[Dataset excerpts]
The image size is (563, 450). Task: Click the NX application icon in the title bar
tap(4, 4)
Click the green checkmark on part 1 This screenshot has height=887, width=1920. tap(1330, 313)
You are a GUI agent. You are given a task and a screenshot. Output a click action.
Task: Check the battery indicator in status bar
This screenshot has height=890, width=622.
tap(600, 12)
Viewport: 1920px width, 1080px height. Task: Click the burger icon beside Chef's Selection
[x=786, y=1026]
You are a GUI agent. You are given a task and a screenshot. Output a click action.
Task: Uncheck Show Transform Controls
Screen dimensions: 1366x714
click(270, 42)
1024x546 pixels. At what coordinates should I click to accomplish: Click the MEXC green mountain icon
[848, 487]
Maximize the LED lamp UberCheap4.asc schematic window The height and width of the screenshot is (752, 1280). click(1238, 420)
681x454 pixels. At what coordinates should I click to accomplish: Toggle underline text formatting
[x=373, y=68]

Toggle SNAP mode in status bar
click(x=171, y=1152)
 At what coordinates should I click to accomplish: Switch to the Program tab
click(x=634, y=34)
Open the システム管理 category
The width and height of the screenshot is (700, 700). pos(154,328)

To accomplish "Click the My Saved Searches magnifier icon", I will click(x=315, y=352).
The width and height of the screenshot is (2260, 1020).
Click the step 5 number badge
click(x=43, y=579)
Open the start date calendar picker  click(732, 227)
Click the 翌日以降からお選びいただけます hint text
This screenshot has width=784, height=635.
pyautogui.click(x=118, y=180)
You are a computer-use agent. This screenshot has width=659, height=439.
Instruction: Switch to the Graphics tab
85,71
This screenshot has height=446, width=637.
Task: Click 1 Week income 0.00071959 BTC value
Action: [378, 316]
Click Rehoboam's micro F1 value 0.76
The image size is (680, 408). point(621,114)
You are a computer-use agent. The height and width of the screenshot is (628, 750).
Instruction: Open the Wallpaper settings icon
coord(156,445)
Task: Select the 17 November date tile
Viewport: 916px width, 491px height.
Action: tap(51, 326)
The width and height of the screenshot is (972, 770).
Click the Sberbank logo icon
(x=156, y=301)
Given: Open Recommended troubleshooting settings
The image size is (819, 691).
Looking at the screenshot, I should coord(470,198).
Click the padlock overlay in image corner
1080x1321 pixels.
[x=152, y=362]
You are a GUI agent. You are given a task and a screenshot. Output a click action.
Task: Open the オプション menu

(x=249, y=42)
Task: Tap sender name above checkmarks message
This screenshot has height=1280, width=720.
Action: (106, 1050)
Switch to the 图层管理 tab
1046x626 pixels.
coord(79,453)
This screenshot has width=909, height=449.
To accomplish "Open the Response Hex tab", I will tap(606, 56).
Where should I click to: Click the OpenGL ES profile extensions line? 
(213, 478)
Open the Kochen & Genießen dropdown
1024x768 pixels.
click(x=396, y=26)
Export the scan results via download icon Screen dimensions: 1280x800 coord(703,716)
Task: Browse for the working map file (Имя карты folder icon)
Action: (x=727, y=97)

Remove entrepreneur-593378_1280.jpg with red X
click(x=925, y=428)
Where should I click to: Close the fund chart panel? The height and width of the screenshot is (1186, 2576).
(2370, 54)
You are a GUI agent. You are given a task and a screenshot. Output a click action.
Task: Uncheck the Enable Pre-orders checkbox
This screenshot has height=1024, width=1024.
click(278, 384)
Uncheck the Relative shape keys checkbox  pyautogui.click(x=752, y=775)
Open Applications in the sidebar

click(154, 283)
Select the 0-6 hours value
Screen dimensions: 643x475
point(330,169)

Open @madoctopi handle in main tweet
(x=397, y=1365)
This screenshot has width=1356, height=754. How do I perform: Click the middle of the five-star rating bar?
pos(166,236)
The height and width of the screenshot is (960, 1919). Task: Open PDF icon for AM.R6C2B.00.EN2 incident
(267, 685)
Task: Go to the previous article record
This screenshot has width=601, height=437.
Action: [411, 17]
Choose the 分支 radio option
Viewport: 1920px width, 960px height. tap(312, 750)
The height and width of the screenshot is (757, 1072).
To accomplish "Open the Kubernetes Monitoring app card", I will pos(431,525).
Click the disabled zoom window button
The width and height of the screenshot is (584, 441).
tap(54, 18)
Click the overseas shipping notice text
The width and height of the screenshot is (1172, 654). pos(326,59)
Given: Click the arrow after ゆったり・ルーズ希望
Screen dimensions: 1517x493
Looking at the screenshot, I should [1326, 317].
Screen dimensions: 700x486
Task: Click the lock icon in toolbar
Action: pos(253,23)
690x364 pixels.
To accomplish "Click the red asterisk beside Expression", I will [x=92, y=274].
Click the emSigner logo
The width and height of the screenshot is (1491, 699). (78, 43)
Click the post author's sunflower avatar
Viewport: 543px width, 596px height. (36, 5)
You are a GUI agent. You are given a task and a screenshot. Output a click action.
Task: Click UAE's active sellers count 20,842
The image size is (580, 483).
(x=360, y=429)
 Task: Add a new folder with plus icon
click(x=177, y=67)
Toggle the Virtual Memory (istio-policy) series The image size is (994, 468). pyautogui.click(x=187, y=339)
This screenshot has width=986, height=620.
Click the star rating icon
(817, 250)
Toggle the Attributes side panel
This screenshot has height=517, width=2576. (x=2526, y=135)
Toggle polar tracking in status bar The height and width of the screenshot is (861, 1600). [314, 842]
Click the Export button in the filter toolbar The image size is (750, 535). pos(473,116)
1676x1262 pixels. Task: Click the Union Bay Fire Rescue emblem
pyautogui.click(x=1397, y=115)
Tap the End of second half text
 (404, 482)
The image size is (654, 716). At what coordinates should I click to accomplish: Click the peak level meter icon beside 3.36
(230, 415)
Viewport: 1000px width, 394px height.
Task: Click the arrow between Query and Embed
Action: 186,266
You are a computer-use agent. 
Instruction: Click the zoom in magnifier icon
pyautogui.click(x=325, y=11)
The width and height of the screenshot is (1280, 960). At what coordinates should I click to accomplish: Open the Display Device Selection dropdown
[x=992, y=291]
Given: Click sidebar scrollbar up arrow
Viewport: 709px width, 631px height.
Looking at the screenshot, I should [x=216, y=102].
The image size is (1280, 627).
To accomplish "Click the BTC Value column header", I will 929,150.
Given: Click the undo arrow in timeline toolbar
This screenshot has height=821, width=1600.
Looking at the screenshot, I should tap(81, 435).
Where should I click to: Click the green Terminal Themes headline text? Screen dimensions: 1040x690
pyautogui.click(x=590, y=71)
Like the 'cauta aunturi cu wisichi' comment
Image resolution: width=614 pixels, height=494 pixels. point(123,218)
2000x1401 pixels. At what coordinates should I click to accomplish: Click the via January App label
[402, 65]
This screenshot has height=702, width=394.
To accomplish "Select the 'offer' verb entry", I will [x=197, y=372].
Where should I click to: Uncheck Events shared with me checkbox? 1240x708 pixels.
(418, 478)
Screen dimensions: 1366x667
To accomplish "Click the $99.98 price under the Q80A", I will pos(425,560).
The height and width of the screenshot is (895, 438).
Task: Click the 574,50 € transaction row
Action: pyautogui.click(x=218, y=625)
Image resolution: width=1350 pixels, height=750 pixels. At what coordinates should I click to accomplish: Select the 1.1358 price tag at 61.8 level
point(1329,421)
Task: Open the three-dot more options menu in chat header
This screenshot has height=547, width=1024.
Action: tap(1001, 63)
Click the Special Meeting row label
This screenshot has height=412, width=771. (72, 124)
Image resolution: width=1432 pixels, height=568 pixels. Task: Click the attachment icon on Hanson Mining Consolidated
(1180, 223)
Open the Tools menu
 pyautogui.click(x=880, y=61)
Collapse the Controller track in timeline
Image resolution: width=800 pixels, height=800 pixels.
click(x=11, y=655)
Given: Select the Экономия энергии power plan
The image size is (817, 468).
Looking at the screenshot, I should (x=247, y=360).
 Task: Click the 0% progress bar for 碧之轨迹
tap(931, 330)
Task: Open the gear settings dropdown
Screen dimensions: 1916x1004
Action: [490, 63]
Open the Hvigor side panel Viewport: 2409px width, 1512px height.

**What needs to be done**
Write out again, exactly, the lines from the start of the entries up to and including the one with "You are a computer-use agent. This". Nothing else belongs in the reply.

**Exercise output**
The image size is (563, 450). Task: Click the NX application icon in the title bar
tap(4, 4)
Click the green checkmark on part 1 This screenshot has height=887, width=1920. tap(1330, 313)
You are a GUI agent. You are given a task and a screenshot. Output a click action.
Task: Check the battery indicator in status bar
This screenshot has height=890, width=622.
tap(600, 12)
Viewport: 1920px width, 1080px height. Task: Click the burger icon beside Chef's Selection
[x=786, y=1026]
You are a GUI agent. You are given a task and a screenshot. Output a click action.
Task: Uncheck Show Transform Controls
Screen dimensions: 1366x714
click(270, 42)
1024x546 pixels. At what coordinates should I click to accomplish: Click the MEXC green mountain icon
[848, 487]
Maximize the LED lamp UberCheap4.asc schematic window The height and width of the screenshot is (752, 1280). click(1238, 420)
681x454 pixels. At what coordinates should I click to accomplish: Toggle underline text formatting
[x=373, y=68]

Toggle SNAP mode in status bar
click(x=171, y=1152)
 At what coordinates should I click to accomplish: Switch to the Program tab
click(x=634, y=34)
Open the システム管理 category
The width and height of the screenshot is (700, 700). pos(154,328)

To accomplish "Click the My Saved Searches magnifier icon", I will click(x=315, y=352).
The width and height of the screenshot is (2260, 1020).
Click the step 5 number badge
click(x=43, y=579)
Open the start date calendar picker  click(732, 227)
Click the 翌日以降からお選びいただけます hint text
This screenshot has width=784, height=635.
pyautogui.click(x=118, y=180)
You are a computer-use agent. This screenshot has width=659, height=439.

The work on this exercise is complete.